(Saved entries)
---------------

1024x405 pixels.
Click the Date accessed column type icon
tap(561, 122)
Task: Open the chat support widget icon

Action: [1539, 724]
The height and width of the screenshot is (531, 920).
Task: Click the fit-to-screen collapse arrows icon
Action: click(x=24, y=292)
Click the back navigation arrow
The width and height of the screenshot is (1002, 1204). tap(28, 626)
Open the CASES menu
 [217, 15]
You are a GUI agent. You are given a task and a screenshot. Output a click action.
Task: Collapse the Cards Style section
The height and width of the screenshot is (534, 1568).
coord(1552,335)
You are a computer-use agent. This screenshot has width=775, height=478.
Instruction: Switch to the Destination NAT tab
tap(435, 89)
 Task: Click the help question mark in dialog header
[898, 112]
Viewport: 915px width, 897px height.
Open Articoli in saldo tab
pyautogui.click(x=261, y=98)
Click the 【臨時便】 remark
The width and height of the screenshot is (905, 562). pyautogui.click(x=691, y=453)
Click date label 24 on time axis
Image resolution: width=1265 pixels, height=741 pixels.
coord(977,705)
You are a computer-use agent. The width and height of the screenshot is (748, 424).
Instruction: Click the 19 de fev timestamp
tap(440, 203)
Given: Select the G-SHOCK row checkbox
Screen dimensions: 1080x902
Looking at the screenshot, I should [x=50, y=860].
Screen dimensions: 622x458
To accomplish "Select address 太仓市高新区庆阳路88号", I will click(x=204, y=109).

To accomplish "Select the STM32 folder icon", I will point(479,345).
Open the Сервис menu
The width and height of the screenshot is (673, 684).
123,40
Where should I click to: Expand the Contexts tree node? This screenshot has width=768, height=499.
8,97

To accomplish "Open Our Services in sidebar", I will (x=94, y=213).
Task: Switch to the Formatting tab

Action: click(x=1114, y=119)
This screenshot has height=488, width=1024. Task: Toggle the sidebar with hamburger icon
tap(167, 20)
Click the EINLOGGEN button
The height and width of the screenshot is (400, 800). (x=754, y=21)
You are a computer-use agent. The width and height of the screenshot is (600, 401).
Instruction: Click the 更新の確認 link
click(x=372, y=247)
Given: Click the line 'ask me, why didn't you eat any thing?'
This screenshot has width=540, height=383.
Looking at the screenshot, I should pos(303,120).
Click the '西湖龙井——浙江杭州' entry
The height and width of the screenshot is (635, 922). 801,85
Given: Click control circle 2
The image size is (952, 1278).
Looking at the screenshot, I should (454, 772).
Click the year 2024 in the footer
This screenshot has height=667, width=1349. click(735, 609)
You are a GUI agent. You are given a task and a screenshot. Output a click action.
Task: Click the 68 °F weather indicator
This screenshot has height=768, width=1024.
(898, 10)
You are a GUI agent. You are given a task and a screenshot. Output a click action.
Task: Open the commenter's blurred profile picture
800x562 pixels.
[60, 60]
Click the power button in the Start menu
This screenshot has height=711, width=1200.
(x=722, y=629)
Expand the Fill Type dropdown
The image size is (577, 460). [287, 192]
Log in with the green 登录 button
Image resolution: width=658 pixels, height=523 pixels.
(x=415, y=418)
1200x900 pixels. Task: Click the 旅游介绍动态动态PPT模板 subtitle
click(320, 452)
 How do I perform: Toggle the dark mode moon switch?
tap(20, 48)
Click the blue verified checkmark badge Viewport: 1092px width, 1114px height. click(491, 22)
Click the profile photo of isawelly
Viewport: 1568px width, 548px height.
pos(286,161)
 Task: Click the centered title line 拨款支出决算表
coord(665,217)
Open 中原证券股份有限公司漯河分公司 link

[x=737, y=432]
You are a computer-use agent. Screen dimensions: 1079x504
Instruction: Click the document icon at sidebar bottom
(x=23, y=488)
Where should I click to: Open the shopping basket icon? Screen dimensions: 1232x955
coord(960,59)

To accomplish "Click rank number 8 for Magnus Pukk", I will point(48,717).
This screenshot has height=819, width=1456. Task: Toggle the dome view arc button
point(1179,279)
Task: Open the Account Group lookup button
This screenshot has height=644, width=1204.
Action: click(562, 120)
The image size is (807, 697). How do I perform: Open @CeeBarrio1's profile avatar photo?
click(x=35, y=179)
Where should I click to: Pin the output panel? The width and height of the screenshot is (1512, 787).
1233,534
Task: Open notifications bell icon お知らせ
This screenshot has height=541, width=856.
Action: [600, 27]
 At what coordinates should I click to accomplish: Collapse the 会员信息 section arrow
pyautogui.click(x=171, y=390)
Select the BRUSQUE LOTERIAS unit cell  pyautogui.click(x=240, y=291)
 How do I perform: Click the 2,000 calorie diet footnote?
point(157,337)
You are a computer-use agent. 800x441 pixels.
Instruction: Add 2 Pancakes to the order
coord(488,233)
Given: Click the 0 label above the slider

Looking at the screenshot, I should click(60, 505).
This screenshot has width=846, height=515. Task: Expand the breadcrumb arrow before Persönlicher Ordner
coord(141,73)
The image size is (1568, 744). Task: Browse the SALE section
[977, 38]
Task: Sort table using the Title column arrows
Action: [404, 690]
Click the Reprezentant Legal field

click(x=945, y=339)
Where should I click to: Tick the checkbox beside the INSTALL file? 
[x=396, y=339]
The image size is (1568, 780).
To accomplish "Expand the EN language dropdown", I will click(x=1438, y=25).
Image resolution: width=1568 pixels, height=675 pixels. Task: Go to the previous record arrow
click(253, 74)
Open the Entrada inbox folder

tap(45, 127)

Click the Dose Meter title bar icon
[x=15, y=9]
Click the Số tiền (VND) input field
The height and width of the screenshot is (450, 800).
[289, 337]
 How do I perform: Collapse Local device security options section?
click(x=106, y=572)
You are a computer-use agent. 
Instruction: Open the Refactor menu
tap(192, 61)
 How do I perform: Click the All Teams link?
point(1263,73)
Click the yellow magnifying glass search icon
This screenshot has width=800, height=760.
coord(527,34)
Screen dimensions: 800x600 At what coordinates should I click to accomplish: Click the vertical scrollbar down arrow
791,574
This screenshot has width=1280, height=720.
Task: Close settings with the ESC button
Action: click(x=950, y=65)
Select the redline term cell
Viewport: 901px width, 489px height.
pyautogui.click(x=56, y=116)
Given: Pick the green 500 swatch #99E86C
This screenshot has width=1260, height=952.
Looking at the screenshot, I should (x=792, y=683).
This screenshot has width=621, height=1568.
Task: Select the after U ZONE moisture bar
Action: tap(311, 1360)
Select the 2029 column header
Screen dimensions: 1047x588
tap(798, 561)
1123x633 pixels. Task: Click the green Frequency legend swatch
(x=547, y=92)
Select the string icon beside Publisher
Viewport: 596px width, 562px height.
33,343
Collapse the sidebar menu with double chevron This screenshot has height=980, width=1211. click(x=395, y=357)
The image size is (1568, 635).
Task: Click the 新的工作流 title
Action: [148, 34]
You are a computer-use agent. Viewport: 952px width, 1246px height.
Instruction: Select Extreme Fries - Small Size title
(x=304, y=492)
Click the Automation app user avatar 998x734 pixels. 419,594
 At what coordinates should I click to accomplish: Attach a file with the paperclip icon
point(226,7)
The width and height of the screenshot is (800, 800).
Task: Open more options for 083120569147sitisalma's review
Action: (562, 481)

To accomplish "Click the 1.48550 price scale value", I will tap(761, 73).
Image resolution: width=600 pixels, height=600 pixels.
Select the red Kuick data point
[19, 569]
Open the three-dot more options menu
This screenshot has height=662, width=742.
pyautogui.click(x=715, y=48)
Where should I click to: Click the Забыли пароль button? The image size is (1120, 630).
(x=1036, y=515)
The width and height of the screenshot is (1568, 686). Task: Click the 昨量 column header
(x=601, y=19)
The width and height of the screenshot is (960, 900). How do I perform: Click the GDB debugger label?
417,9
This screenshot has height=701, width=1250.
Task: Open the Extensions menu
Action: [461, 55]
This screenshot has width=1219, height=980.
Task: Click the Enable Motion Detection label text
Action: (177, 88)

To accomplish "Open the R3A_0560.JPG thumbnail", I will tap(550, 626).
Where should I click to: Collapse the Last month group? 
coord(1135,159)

---------------

ABOUT THIS EXERCISE ▸
Restate the records above verbatim up to and including the line containing "You are a computer-use agent. This".

ANSWER AREA ▸
1024x405 pixels.
Click the Date accessed column type icon
tap(561, 122)
Task: Open the chat support widget icon

Action: [1539, 724]
The height and width of the screenshot is (531, 920).
Task: Click the fit-to-screen collapse arrows icon
Action: click(x=24, y=292)
Click the back navigation arrow
The width and height of the screenshot is (1002, 1204). tap(28, 626)
Open the CASES menu
 [217, 15]
You are a GUI agent. You are given a task and a screenshot. Output a click action.
Task: Collapse the Cards Style section
The height and width of the screenshot is (534, 1568).
coord(1552,335)
You are a computer-use agent. This screenshot has width=775, height=478.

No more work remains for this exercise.